**TASK REQUIREMENTS**
Copy from the first line below down to and including the line with "[Submit] (662, 19)". Skip the pictures.

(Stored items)

■ ■ ■

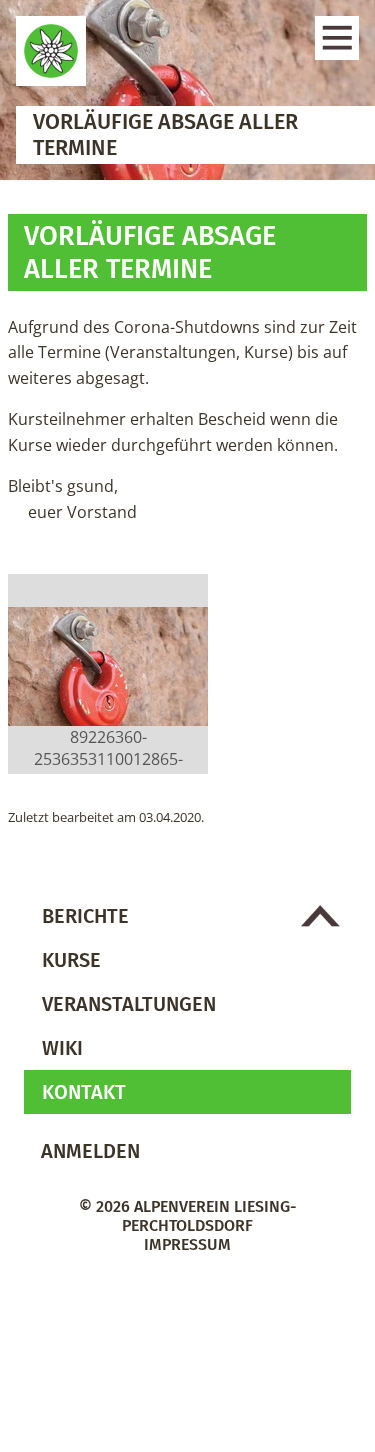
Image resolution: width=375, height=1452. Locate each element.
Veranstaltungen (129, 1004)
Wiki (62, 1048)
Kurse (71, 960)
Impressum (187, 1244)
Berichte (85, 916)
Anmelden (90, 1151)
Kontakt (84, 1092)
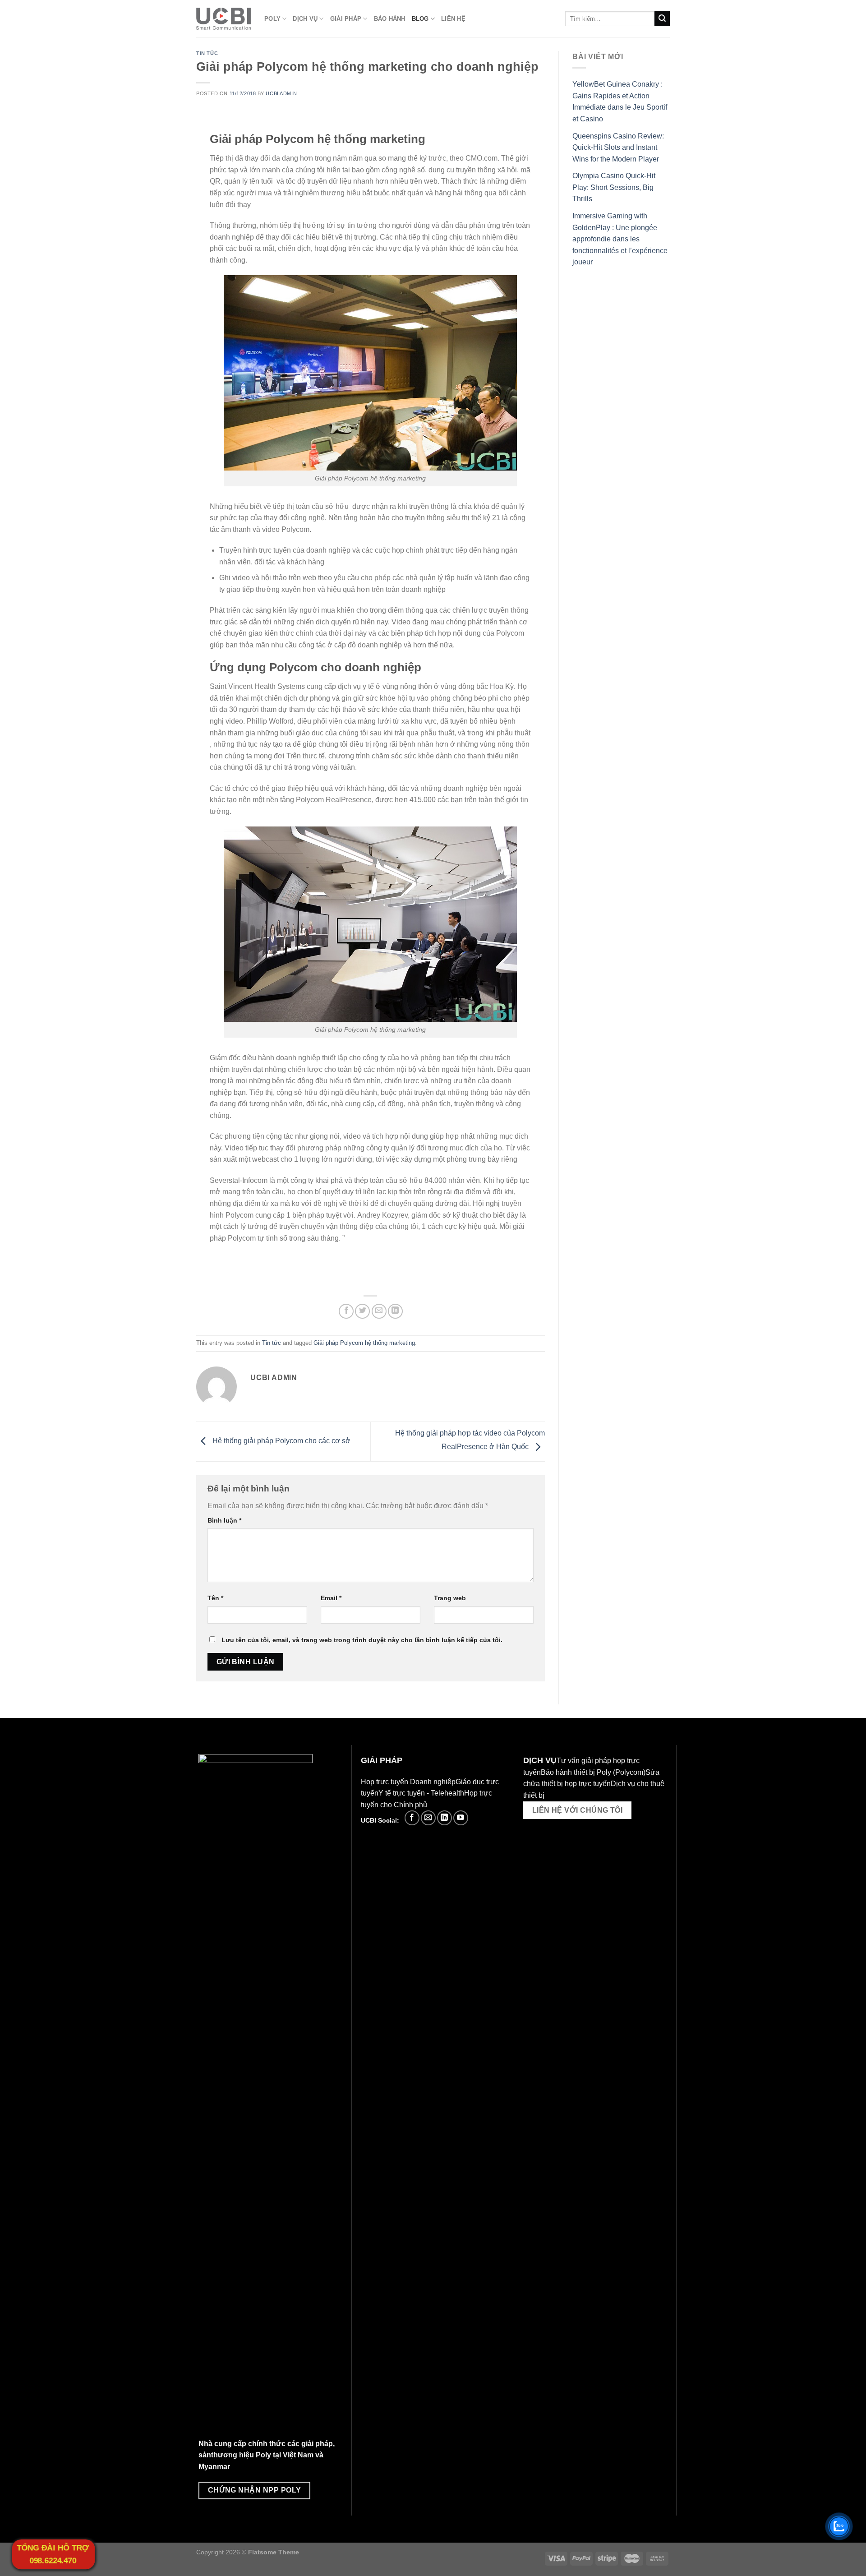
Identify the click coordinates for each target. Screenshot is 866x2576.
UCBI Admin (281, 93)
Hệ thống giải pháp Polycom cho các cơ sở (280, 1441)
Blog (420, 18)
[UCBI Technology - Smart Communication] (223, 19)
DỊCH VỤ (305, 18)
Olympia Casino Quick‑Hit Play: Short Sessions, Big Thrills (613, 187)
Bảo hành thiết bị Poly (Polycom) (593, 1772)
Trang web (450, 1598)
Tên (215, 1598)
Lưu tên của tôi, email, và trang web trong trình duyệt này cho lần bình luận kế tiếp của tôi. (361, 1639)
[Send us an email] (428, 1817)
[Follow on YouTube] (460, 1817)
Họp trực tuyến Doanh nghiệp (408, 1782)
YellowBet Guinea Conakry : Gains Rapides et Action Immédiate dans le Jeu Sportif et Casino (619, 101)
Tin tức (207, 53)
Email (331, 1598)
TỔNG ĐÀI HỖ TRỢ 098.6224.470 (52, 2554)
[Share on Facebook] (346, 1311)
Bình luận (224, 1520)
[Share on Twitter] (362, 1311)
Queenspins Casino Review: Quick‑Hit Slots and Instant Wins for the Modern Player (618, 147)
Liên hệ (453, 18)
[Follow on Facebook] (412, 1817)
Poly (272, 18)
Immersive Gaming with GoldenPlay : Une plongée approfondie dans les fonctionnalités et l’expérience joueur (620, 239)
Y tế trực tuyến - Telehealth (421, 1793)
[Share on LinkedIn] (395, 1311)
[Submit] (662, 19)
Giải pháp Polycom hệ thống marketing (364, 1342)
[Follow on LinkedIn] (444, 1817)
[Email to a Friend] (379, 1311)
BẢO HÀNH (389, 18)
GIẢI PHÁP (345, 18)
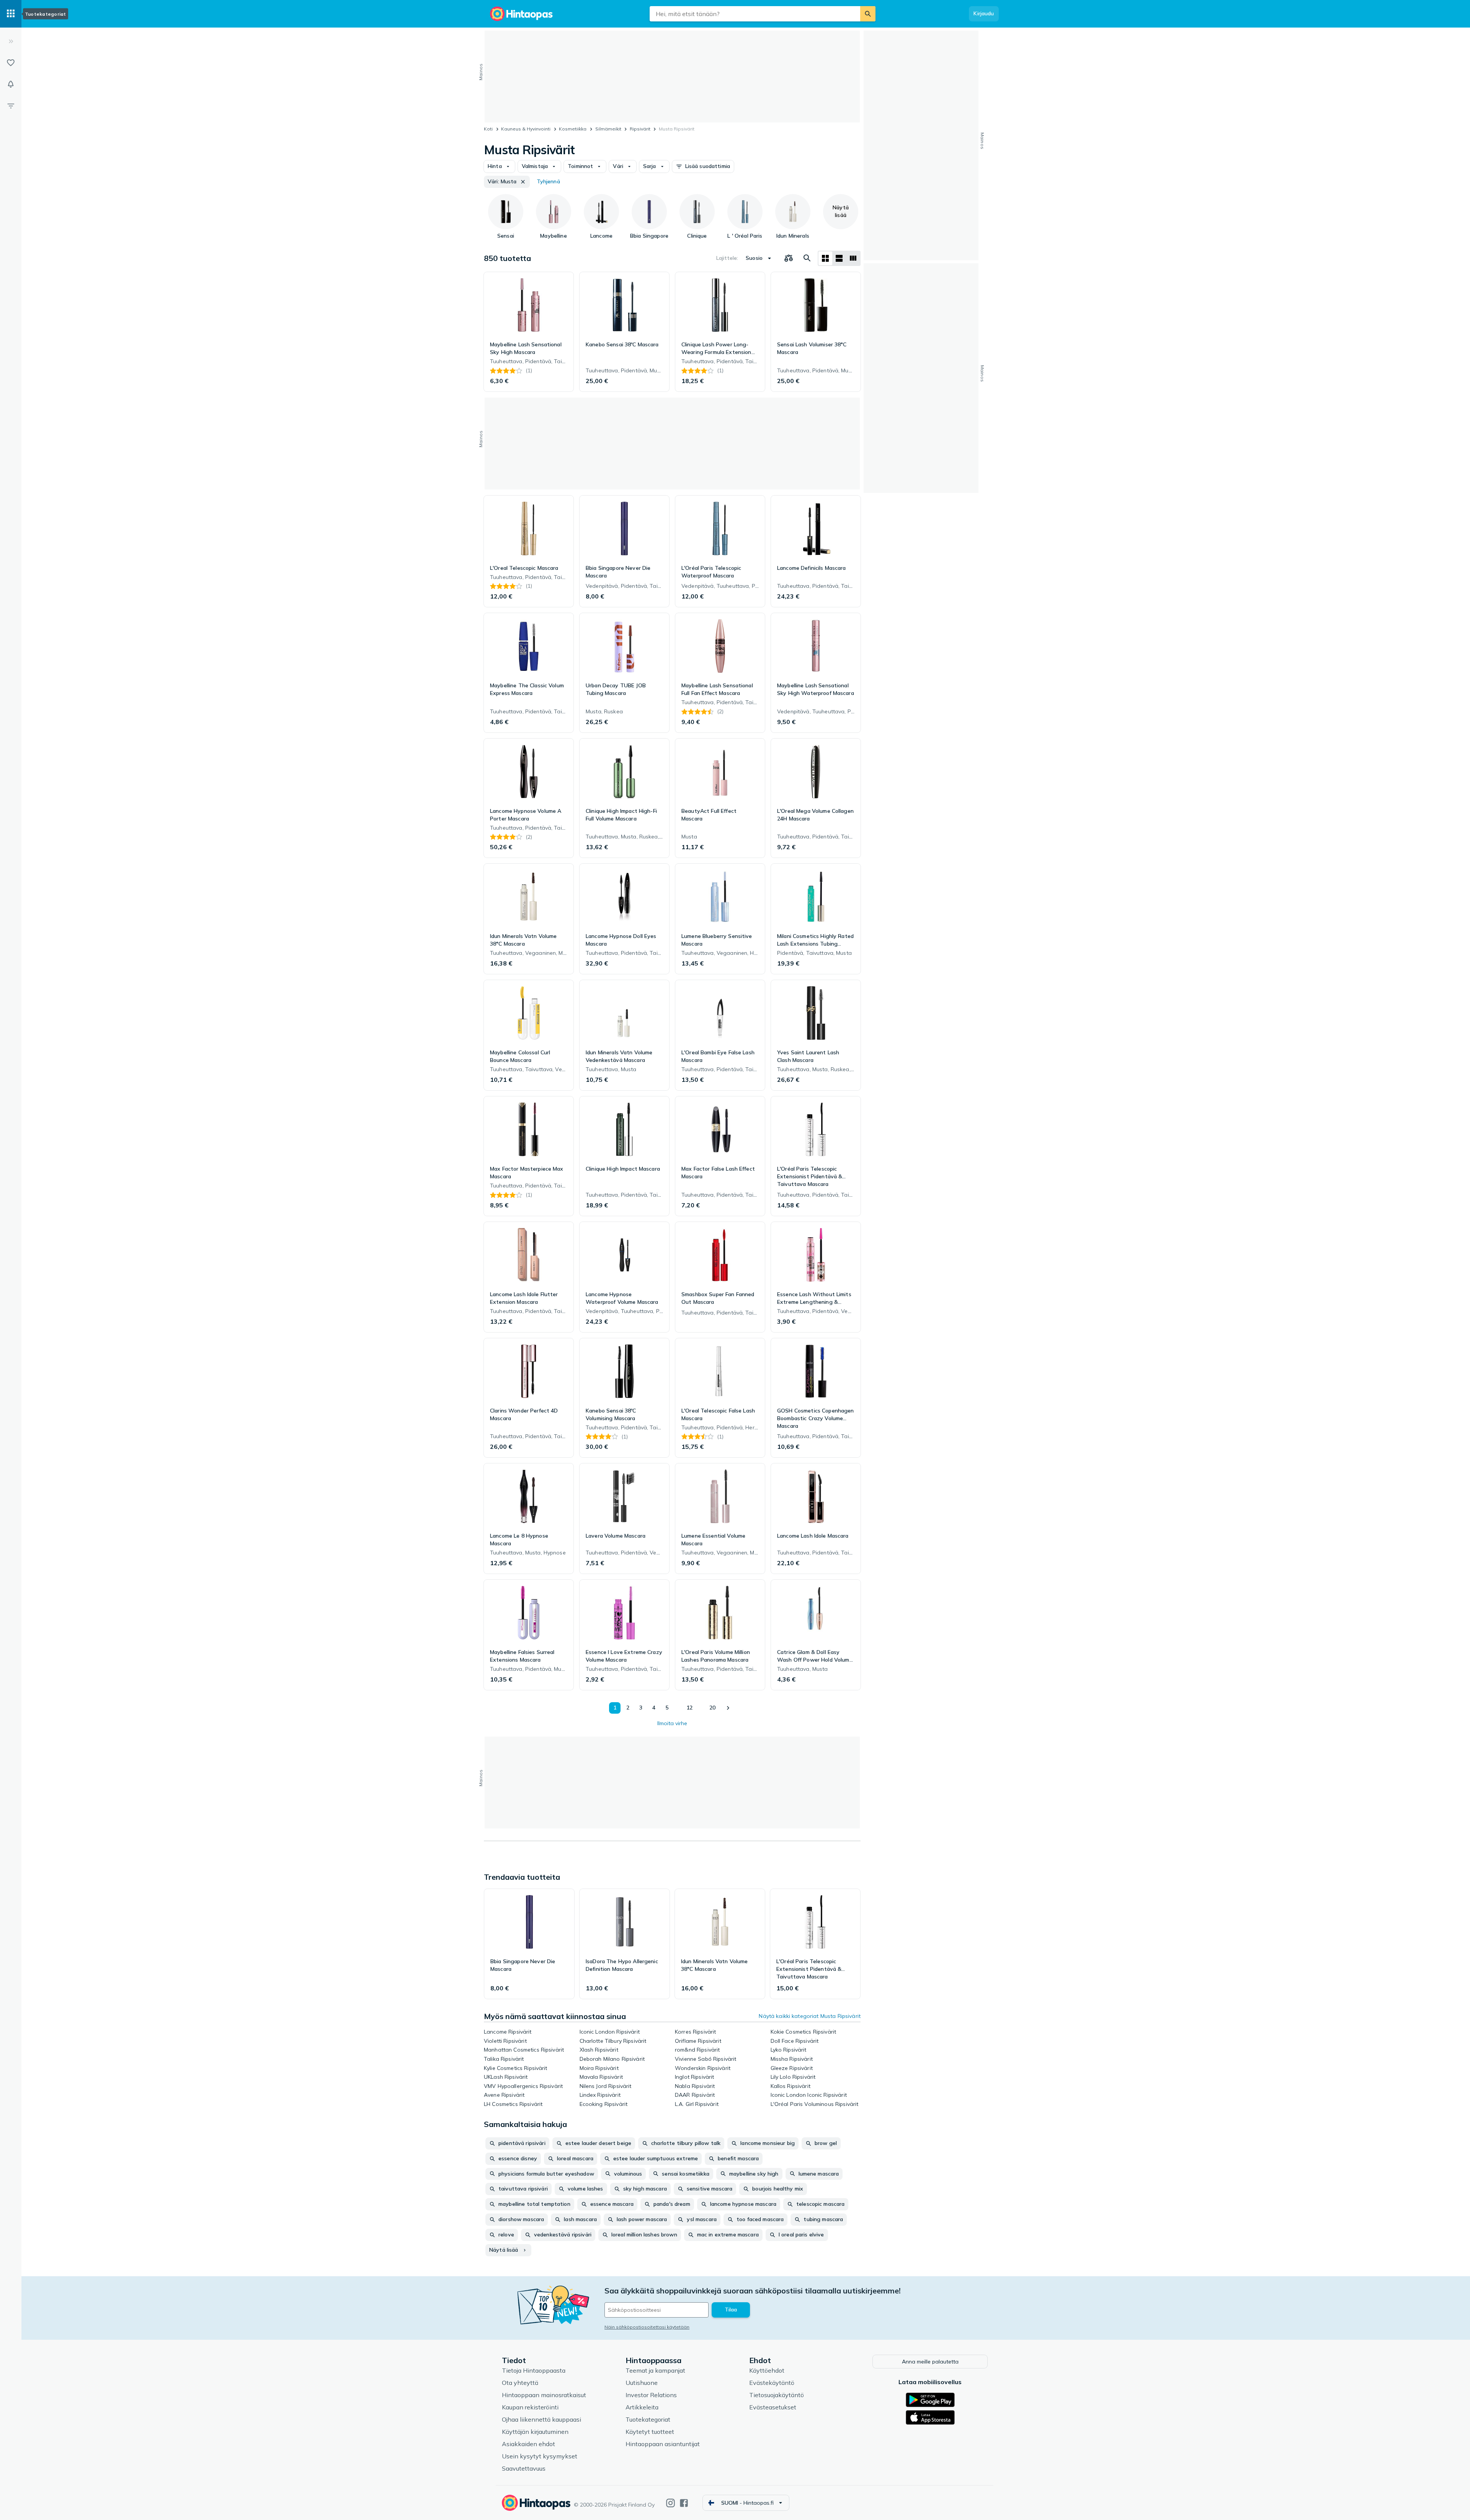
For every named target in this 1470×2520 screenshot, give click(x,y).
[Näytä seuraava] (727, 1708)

■ ■ ■

**WRITTEN RESPONSE**
Image resolution: width=375, height=1452. Locate each element.
Veranstaltungen (129, 1004)
Wiki (62, 1048)
Kurse (71, 960)
Impressum (187, 1244)
Berichte (85, 916)
Anmelden (90, 1151)
Kontakt (84, 1092)
Identify the click coordinates for each target. Screenshot is 866x2576.
UCBI Admin (281, 93)
Hệ thống giải pháp Polycom cho các cơ sở (280, 1441)
Blog (420, 18)
[UCBI Technology - Smart Communication] (223, 19)
DỊCH VỤ (305, 18)
Olympia Casino Quick‑Hit Play: Short Sessions, Big Thrills (613, 187)
Bảo hành thiết bị Poly (Polycom) (593, 1772)
Trang web (450, 1598)
Tên (215, 1598)
Lưu tên của tôi, email, và trang web trong trình duyệt này cho lần bình luận kế tiếp của tôi. (361, 1639)
[Send us an email] (428, 1817)
[Follow on YouTube] (460, 1817)
Họp trực tuyến Doanh nghiệp (408, 1782)
YellowBet Guinea Conakry : Gains Rapides et Action Immédiate dans le Jeu Sportif et Casino (619, 101)
Tin tức (207, 53)
Email (331, 1598)
TỔNG ĐÀI HỖ TRỢ 098.6224.470 (52, 2554)
[Share on Facebook] (346, 1311)
Bình luận (224, 1520)
[Share on Twitter] (362, 1311)
Queenspins Casino Review: Quick‑Hit Slots and Instant Wins for the Modern Player (618, 147)
Liên hệ (453, 18)
[Follow on Facebook] (412, 1817)
Poly (272, 18)
Immersive Gaming with GoldenPlay : Une plongée approfondie dans les fonctionnalités et l’expérience joueur (620, 239)
Y tế trực tuyến - Telehealth (421, 1793)
[Share on LinkedIn] (395, 1311)
[Submit] (662, 19)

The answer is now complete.